___ Given passage ___

Disabling tremor or ataxia is common in multiple sclerosis (MS) and up to 80% of patients experience tremor or ataxia at some point during their disease. A variety of treatments are available, ranging from pharmacotherapy or stereotactic neurosurgery to neurorehabilitation.

Objectives: 

To assess the efficacy and tolerability of both pharmacological and non-pharmacologic treatments of ataxia in patients with MS.

Search strategy: 

The following electronic resources were searched: Cochrane MS Group trials register (June 2006), the Cochrane Central Register of Controlled Trials (The Cochrane Library Issue 2, 2006), MEDLINE (January 1966 to June 2006), EMBASE (Jan 1988 to June 2006) and the National Health Service National Research Register (NRR) including the Medical Research Council Clinical Trials Directory (Issue 2, 2006). Manual searches of bibliographies of relevant articles, pertinent medical and neurology journals and abstract books of major neurology and MS conferences (2001-2006) were also performed. Direct communication with experts and drug companies was sought.

___

- Activity list:
A. List the electronic resources that the abstract on treating ataxia in multiple sclerosis says were searched.
B. Extend the abstract on treating tremor and ataxia in multiple sclerosis, starting after its last sentence.

___ Dataset ___

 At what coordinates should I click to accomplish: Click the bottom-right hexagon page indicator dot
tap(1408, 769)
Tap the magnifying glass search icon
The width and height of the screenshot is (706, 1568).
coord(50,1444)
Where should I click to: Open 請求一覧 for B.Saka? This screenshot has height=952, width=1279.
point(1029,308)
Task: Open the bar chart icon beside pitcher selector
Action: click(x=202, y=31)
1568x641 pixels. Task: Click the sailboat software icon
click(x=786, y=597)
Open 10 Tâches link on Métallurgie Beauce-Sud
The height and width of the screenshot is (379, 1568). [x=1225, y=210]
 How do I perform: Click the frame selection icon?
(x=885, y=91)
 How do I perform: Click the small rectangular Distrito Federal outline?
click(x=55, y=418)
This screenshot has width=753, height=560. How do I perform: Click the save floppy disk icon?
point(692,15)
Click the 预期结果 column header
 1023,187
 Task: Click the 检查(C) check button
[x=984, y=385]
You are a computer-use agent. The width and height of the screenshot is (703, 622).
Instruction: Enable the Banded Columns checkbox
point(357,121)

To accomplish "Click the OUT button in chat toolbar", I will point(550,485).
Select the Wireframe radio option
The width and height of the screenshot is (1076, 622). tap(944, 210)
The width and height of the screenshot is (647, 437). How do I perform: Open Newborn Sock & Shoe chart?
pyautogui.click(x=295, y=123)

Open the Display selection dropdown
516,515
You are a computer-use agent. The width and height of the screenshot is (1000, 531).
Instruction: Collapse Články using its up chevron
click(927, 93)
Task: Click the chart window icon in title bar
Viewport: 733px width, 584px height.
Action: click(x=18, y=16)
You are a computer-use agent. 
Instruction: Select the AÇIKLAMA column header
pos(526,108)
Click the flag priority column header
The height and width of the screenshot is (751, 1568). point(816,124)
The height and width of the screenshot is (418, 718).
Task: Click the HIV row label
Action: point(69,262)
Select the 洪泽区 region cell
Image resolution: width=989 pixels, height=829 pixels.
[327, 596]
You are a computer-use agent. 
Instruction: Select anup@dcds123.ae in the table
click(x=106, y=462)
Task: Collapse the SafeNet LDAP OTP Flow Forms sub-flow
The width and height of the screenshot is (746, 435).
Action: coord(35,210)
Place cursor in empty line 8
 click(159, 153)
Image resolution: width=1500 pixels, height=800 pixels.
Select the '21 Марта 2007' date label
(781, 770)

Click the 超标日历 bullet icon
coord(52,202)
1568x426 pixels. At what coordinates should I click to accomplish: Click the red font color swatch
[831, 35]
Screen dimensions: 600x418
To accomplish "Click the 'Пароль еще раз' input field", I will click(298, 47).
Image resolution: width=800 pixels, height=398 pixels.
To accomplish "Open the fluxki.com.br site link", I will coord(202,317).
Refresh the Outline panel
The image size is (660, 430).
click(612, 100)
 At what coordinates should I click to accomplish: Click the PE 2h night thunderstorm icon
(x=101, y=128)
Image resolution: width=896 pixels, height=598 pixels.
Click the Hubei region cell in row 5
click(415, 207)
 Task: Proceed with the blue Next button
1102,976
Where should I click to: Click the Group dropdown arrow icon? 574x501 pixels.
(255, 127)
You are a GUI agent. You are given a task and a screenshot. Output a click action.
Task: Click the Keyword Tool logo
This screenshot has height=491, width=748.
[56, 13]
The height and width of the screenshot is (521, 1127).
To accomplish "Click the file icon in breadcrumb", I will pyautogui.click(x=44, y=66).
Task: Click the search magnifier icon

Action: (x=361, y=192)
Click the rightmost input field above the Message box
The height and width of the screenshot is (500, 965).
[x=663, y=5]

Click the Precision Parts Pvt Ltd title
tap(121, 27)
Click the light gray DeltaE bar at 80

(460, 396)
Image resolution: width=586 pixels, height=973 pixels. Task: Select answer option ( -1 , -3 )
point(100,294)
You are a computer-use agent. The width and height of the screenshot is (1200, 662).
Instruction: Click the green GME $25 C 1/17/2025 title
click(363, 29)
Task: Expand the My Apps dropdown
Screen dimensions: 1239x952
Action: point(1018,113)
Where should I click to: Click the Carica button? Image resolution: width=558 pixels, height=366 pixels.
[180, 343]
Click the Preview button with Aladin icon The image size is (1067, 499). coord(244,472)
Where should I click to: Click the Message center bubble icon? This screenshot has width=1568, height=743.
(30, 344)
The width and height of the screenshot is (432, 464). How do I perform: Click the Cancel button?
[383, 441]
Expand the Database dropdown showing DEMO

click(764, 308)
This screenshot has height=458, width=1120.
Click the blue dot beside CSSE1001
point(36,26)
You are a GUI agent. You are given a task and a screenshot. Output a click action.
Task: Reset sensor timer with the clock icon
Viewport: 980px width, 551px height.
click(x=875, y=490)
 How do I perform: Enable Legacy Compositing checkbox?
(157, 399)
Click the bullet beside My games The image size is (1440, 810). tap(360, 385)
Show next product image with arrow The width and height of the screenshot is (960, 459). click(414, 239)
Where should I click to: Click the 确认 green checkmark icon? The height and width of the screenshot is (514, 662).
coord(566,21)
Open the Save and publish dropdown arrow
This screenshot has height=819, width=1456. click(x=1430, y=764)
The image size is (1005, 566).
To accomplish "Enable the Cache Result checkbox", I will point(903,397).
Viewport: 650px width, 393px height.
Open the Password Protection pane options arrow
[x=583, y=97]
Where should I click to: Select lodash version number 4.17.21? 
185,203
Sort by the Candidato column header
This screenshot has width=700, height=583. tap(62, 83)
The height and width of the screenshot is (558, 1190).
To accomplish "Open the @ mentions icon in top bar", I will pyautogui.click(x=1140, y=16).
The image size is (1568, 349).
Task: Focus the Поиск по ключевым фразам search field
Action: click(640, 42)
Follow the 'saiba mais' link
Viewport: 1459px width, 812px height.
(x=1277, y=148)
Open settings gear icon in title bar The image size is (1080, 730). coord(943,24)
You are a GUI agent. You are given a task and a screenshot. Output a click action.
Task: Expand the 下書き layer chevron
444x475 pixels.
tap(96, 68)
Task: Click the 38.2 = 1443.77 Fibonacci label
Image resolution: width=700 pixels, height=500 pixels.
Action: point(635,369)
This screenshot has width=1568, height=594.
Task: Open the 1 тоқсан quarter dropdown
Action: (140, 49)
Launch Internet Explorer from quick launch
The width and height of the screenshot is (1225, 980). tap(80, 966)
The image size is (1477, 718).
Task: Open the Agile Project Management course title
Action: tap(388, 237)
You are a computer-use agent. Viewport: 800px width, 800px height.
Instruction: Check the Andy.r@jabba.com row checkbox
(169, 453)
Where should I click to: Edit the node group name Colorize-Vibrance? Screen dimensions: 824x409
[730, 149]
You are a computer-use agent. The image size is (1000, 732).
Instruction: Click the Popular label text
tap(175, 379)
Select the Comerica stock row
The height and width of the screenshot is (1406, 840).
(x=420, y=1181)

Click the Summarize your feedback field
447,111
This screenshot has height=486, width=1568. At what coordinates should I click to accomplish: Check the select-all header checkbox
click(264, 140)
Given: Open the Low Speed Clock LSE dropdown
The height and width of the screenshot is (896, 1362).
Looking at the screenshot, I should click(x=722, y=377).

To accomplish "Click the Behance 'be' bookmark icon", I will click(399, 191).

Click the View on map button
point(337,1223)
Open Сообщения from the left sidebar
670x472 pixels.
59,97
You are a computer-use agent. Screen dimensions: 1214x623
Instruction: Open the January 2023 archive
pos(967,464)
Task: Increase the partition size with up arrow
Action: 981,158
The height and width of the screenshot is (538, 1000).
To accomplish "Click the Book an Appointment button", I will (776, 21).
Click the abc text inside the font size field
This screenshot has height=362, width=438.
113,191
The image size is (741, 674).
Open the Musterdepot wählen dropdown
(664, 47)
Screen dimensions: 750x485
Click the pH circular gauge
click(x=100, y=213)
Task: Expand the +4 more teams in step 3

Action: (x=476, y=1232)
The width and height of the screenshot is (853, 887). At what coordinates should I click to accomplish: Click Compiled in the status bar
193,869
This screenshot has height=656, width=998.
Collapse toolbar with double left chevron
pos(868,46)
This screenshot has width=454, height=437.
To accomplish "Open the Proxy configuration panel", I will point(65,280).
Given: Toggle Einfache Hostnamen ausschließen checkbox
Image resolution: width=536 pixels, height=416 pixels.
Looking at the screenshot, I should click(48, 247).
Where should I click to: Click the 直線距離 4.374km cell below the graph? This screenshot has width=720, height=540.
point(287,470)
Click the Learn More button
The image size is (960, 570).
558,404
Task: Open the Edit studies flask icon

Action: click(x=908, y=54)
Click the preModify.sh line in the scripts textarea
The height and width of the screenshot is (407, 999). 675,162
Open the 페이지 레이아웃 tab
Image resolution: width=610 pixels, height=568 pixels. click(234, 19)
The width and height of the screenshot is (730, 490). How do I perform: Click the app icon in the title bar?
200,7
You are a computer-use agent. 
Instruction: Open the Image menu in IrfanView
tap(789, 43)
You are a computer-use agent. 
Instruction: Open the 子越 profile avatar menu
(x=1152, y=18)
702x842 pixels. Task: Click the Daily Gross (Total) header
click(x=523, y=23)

___

- Responses for each task:
A.
- Cochrane MS Group trials register (June 2006)
- Cochrane Central Register of Controlled Trials (The Cochrane Library Issue 2, 2006)
- MEDLINE (January 1966 to June 2006)
- EMBASE (Jan 1988 to June 2006)
- National Health Service National Research Register (NRR), including the Medical Research Council Clinical Trials Directory (Issue 2, 2006)

B.
Selection criteria: 

Blinded, randomised trials which were either placebo-controlled or which compared two or more treatments were included. Trials testing pharmacological agents must have had both participant and assessor blinding. Trials testing surgical interventions or effects of physiotherapy, where participants could not have been blinded to the treatment, must have had independent assessors who were blinded to the treatment. Cross-over trials were included.

Data collection and analysis: 

Three independent reviewers extracted data and the findings of the trials were summarised. A meta-analysis was not performed due to the inadequacy of outcome measures and methodological problems with the studies reviewed.

Main results: 

Ten randomised controlled trials met the inclusion criteria. Six placebo-controlled studies (pharmacotherapy) and four comparative studies (one stereotactic neurosurgery and three neurorehabilitation) were reviewed. No standardised outcome measures were used across the studies. In general, pharmacotherapies were unrewarding and data on neurosurgery or rehabilitation is insufficient to lead to a change in practice.